**PROBLEM TO WORK ON**
Once "868x402 pixels. Task: Select" turns up in a line below, reproduce that line and those after it exactly, stopping after the line with "The height and"; leave pictures out.

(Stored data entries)
******

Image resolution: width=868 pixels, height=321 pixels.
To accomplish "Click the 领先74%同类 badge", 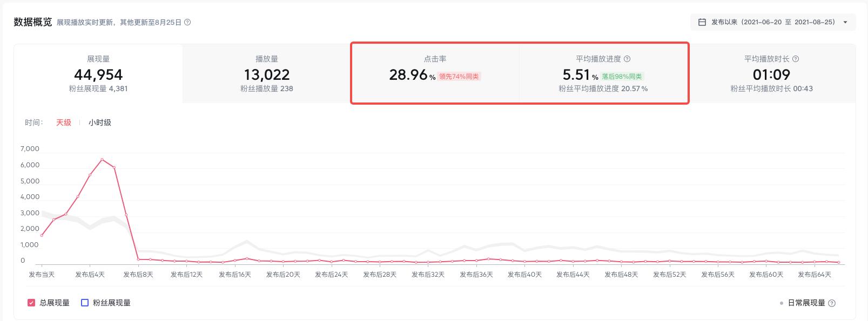I will coord(459,77).

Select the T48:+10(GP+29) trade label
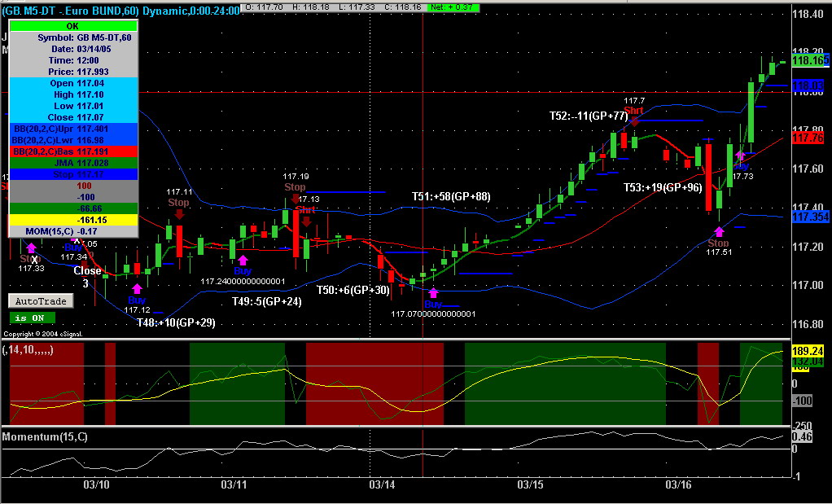pos(176,322)
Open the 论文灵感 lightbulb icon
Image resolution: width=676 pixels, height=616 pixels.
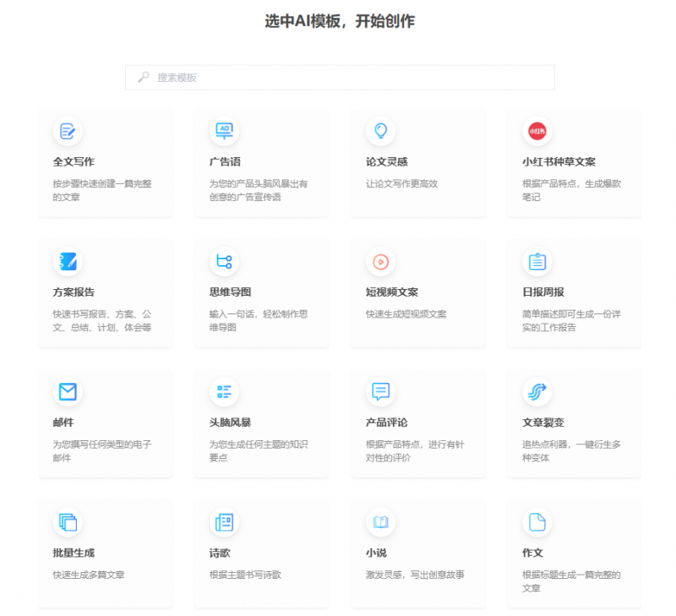click(x=380, y=132)
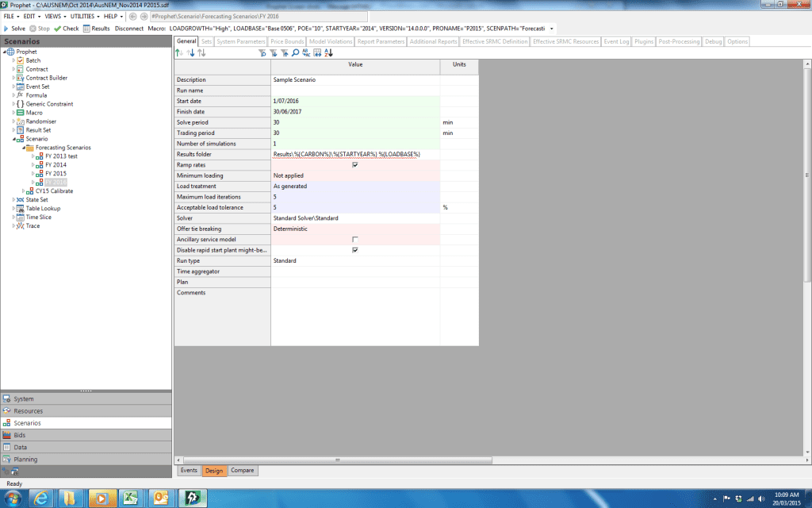Expand the FY 2014 tree node
Screen dimensions: 812x508
pos(32,165)
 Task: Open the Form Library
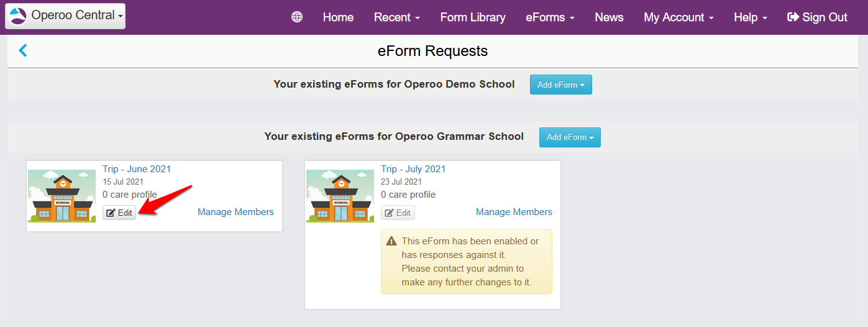click(473, 17)
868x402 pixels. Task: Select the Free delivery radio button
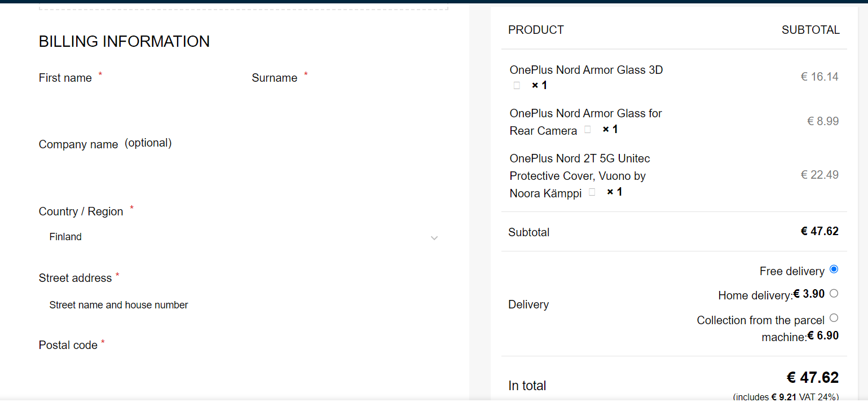tap(834, 270)
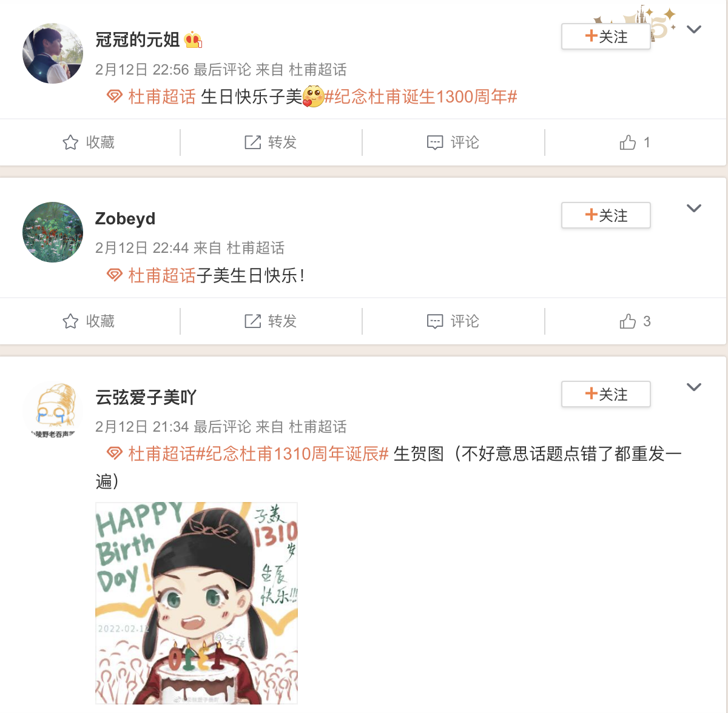
Task: Expand options chevron on 云弦爱子美吖's post
Action: 694,387
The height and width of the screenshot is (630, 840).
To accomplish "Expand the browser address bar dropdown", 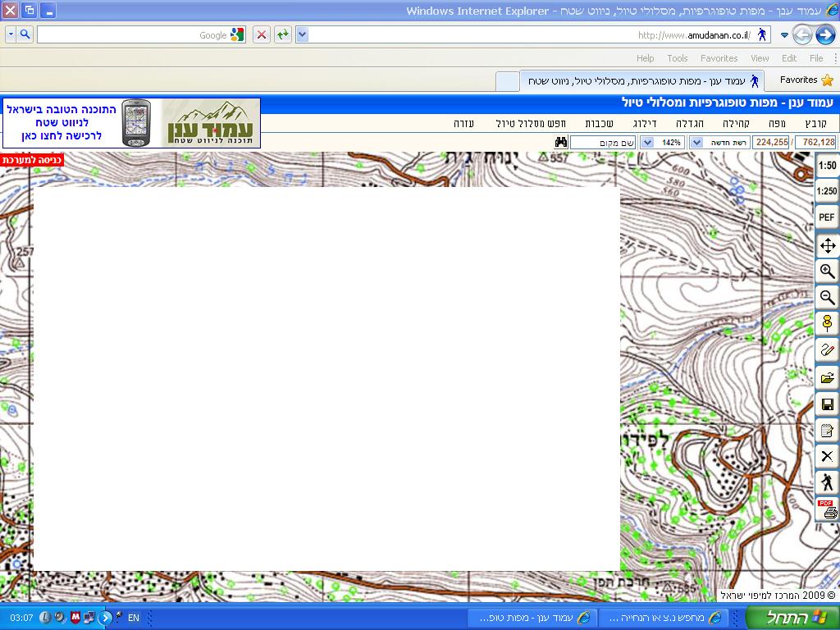I will click(302, 34).
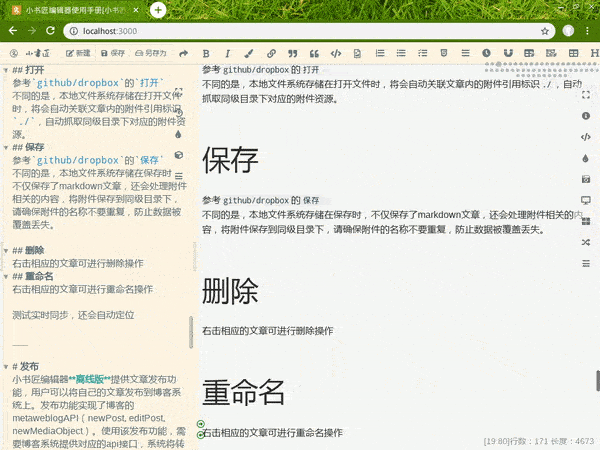Toggle fullscreen for the preview pane
600x450 pixels.
click(586, 95)
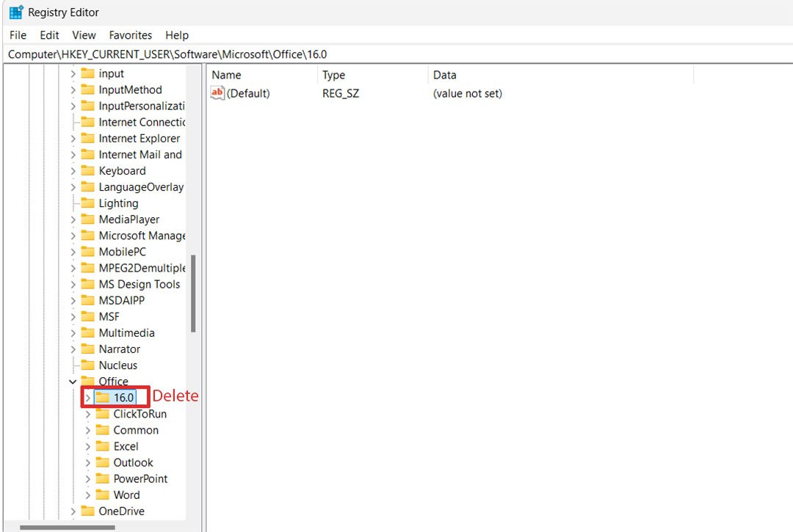Sort values by the Name column header
The image size is (793, 532).
tap(226, 75)
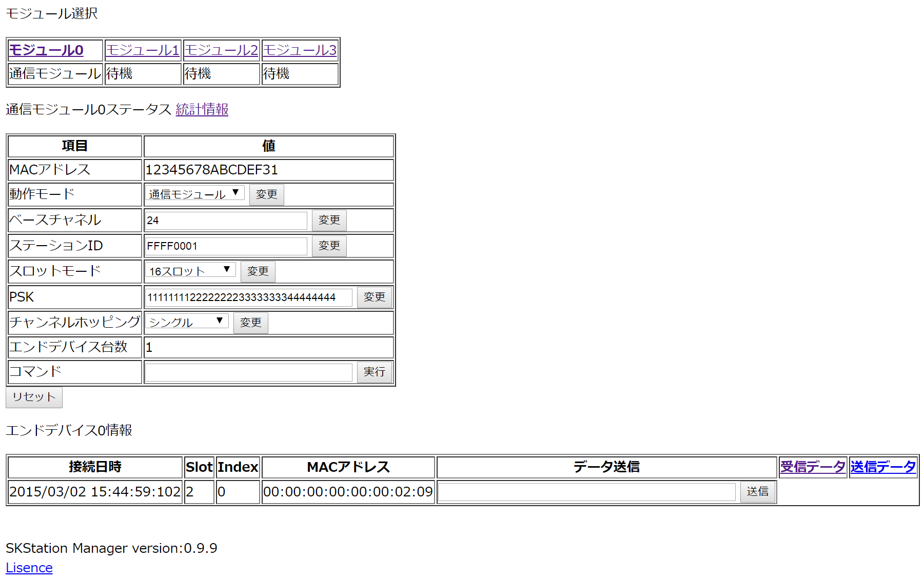924x580 pixels.
Task: Click 変更 button for 動作モード
Action: [x=266, y=194]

******

**REPLY**
868x402 pixels. Task: Select the Free delivery radio button
tap(834, 270)
Task: Expand options chevron on 云弦爱子美吖's post
Action: 694,387
The height and width of the screenshot is (630, 840).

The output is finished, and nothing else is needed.